The above examples demonstrate the importance of quality and unbiased data, even when the aims are straightforward. AI is not for complex legal work; it speeds up routine tasks, supports better decision-making, and sometimes takes actions based on those decisions. In fact, some of the best examples of AI deployment are where machine learning tools have been combined with rules-based systems to first identify and categorize data and then take defined steps based on that categorization.


Spend management is a legal-specific application using rules-based automation and machine learning together. For example, Onit’s European legal spend management solution BusyLamp uses the following AI functionality for clients and/or law firms that prefer not to use LEDES files:

  • Data extraction: Pulling relevant information from PDF invoices, relieving smaller law firms from the burden of generating complex invoice files.
  • Invoice Reviews: Some law firms struggle to code invoices in a way that clients can understand. BusyLamp AI takes unstructured invoice data and auto-classifies every task to enable automated invoice review.
  • Legal Analytics: Unstructured invoice and matter data can be analyzed to enhance strategic decision-making.
  • Block Billing: English time narratives can be analyzed so that block billing, a practice that usually contravenes billing guidelines, can be identified.


Using point solutions such as the e-billing example above allows legal departments to take advantage of machine learning benefits for gains in specific areas of legal operations. But machine learning is by no means critical to make efficiency and productivity gains; most BusyLamp clients start small and aim big by tackling the issues of collating knowledge, structuring, and cleansing their data sets, and then building automated workflows.

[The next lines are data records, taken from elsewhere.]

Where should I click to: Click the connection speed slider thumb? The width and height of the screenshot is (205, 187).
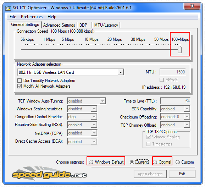click(x=180, y=49)
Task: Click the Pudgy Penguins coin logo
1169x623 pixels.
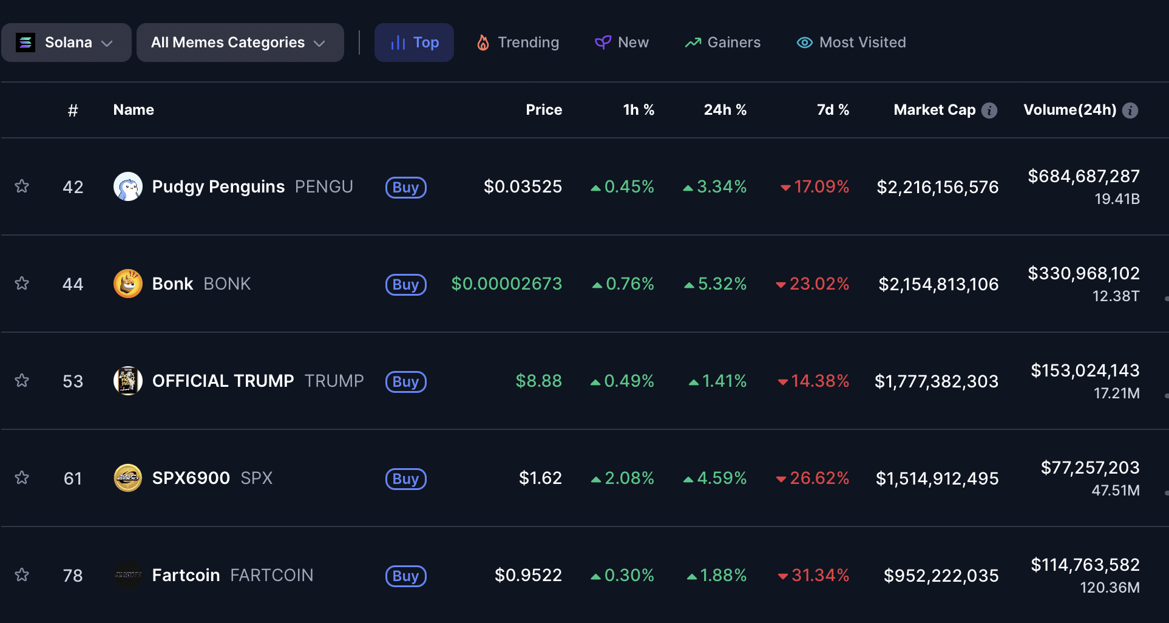Action: 128,186
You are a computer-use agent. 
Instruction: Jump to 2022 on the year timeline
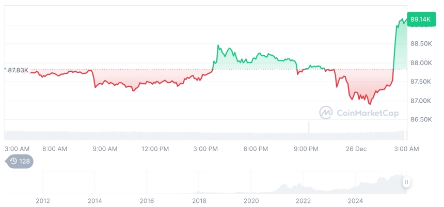pos(303,200)
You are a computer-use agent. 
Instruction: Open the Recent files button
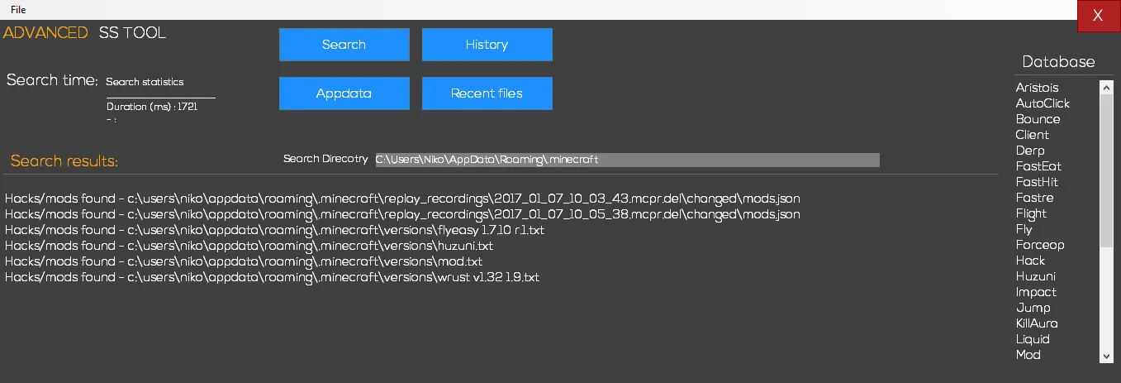pos(487,93)
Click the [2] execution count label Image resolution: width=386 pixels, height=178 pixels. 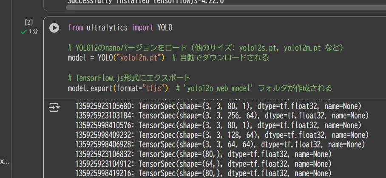pos(29,22)
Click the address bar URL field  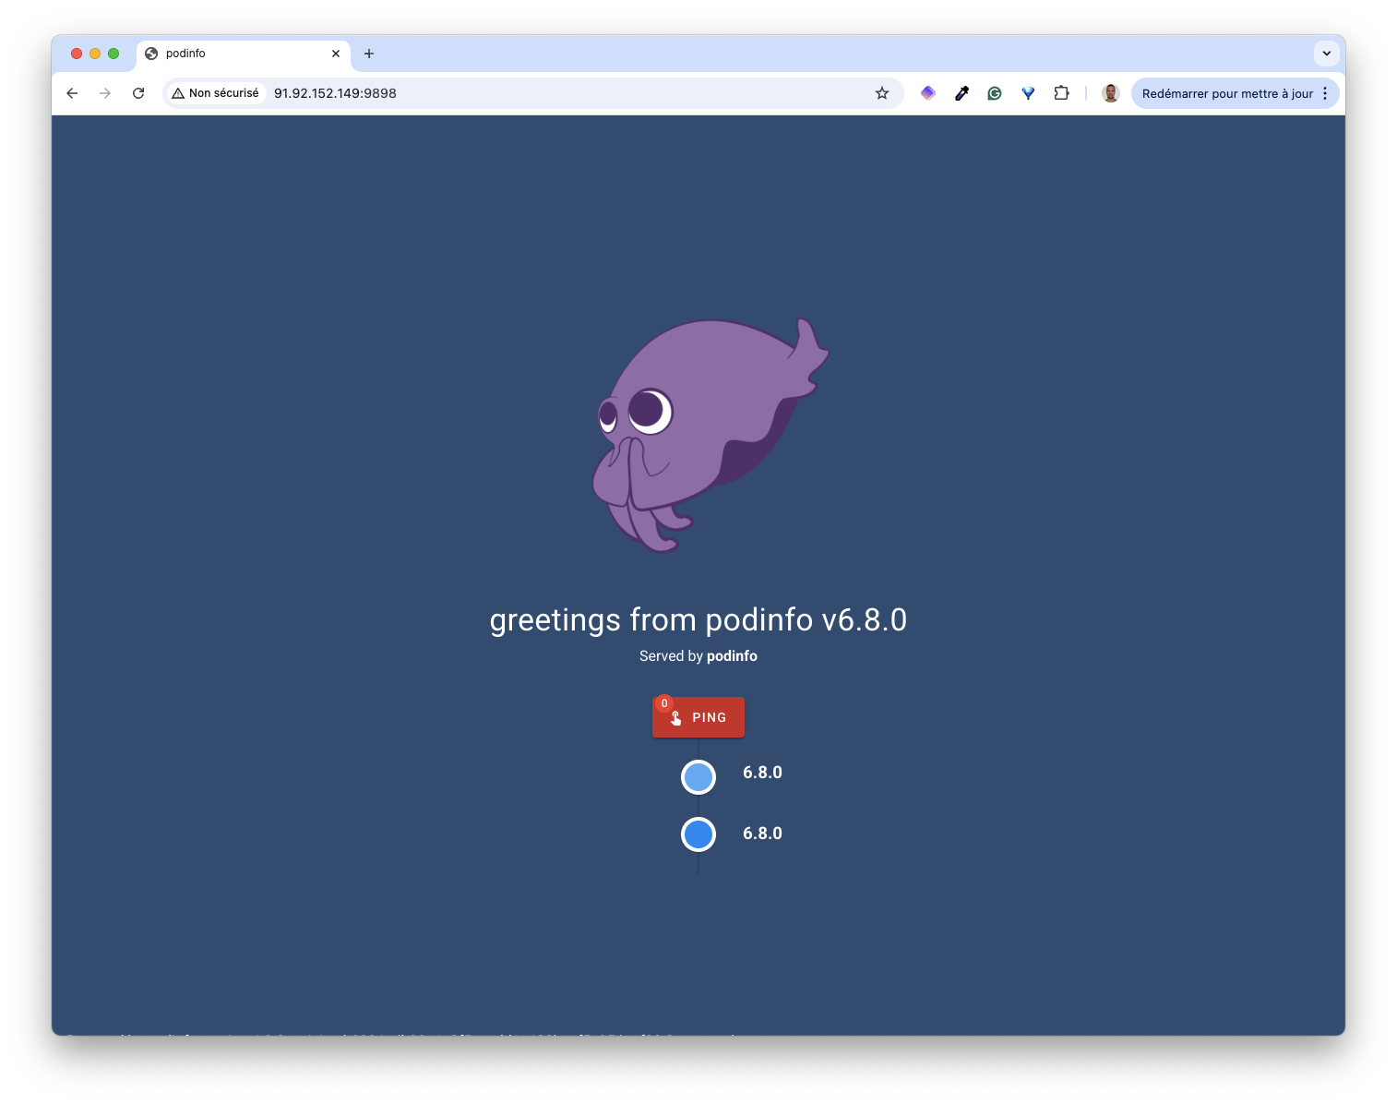pyautogui.click(x=554, y=93)
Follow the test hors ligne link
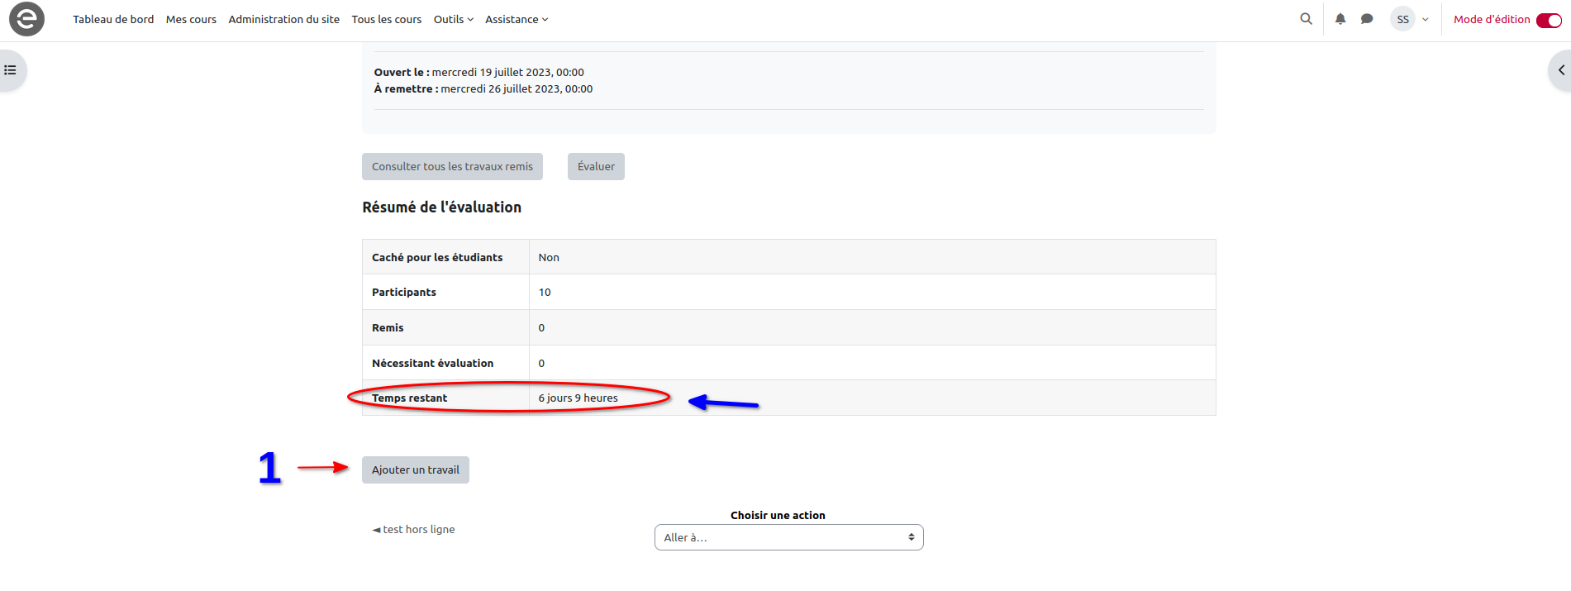Viewport: 1571px width, 591px height. click(418, 529)
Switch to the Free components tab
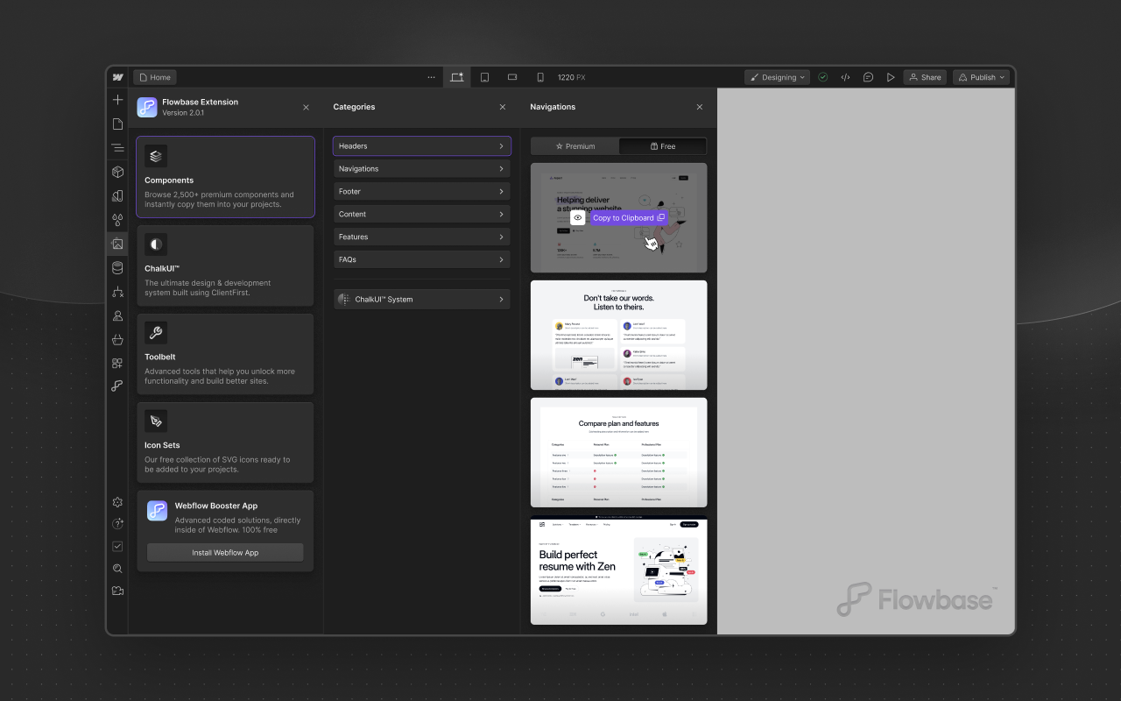The height and width of the screenshot is (701, 1121). click(663, 145)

When you gather requirements for your next legal technology project, start by mapping out your current processes, roadblocks, and desired outcomes before looking at any specific technology tool. As you evaluate software vendors, you will discover various solutions and workflows to your problem, which may or may not involve AI.

Remember, you should never use AI for AI’s sake – it is rarely the silver bullet. Almost every legal technology tool uses rules-based (non-AI) automation to relieve the legal team of admin and mundane, repetitive tasks; this will be a fantastic starting point for most teams setting out on their digital journey.

There is no doubt that machine learning is playing a huge role in improving the productivity of the legal profession and will allow in-house teams to take a more pivotal, strategic role in their businesses. But as a profession familiar with risk mitigation, a degree of caution must be applied when looking to reach the machine learning “promised land.” Accurate, high quantities of data alongside a careful selection of technology tools will significantly reduce your exposure to these risks and help you make a success of your team’s digital transformation.

Because AI is so dependent on the data it receives, the real transformational tipping point will not be in using these solutions within the legal function alone but in the enterprise-wide application of machine learning tools. Imagine the insights and outcomes achieved by analyzing documents and data across an entire organization, not just the legal function. This is only achievable with integrated legal and enterprise tech tools and robust, extensive, consistent data.

The “power of AI” and its ability to change the legal profession are beyond question. However, it is essential to proceed with caution and lay the groundwork to ensure that your legal department sees the benefit of machine learning rather than learning that it has been sucked in by the AI hype machine.